Analyzing cause of performance regression with different kernel version

Question

I have come across a strange performance regression from Linux kernel 3.11 to 3.12 on x86_64 systems. Running Mark Stock's Radiance benchmark on Fedora 20, 3.12 is noticeably slower. Nothing else is changed - identical binary, identical glibc - I just boot a different kernel version, and the performance changes. The timed program, rpict, is 100% CPU bound user-level code.

Before I report this as a bug, I'd like to find the cause for this behavior. I don't know a lot about the Linux kernel, and the change log from 3.11 to 3.12 does not give me any clue.

I observed this on two systems, an Intel Haswell (i7-4771) and an AMD Richland (A8-6600K). On the Haswell system user time went from 895 sec with 3.11 to 962 with 3.12. On the Richland, from 1764 to 1844. These times are repeatable to within a few seconds.

I did some profiling with perf, and found that IPC went down in the same proportion as the slowdown. On the Haswell system, this seems to be caused by more missed branches, but why should the prediction rate go down? Radiance does use the random number generator - could "better" randomness cause the missed branches?
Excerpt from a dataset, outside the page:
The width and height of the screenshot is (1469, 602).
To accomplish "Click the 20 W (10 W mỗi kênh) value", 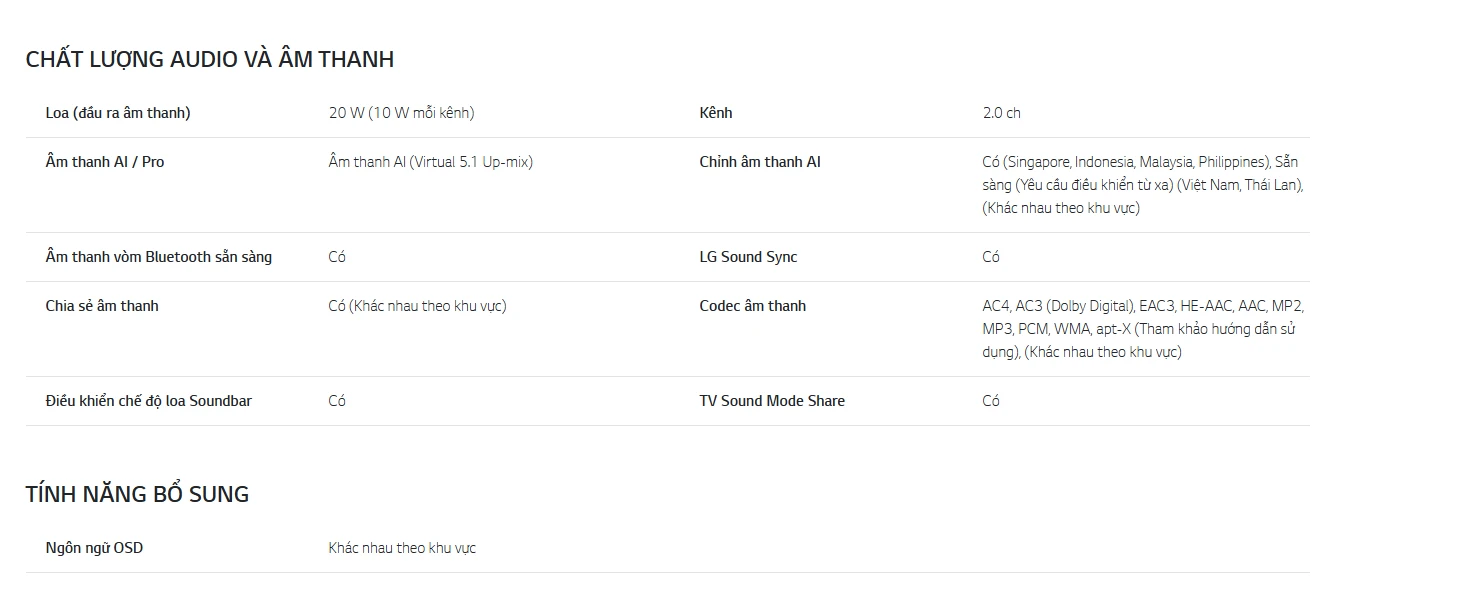I will coord(402,113).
But apart from OMAP4 support, the RNG does not have to seem changed in 3.12.

On the AMD system, perf just points to more idle backend cycles, but the cause is not clear.

Haswell system:

3.11.10  895s user, 3.74% branch-misses, 1.65 insns per cycle
3.12.6   962s user, 4.22% branch-misses, 1.52 insns per cycle

Richland system:

3.11.10  1764s user, 8.23% branch-misses, 0.75 insns per cycle
3.12.6   1844s user, 8.26% branch-misses, 0.72 insns per cycle

I also looked at a diff from the dmesg output of both kernels, but did not see anything that might have caused such a slowdown of a CPU-bound program.

I tried switching the cpufreq governor from the default ondemand to peformance but that did not have any effect.

The executable was compiled using gcc 4.7.3 but not using AVX instructions. libm still seems to use some AVX (e.g. __ieee754_pow_fma4) but these functions are only 0.3% of total execution time.

Additional info:

Diff of kernel configs
diff of the dmesg outputs on the Haswell system.
diff of /proc/pid/maps - 3.11 maps only one heap region; 3.12 lots.
perf stat output from the A8-6600K system
perf stats w/ TLB misses dTLB stats look very different!
/usr/bin/time -v output from the A8-6600K system

Any ideas (apart from bisecting the kernel changes)?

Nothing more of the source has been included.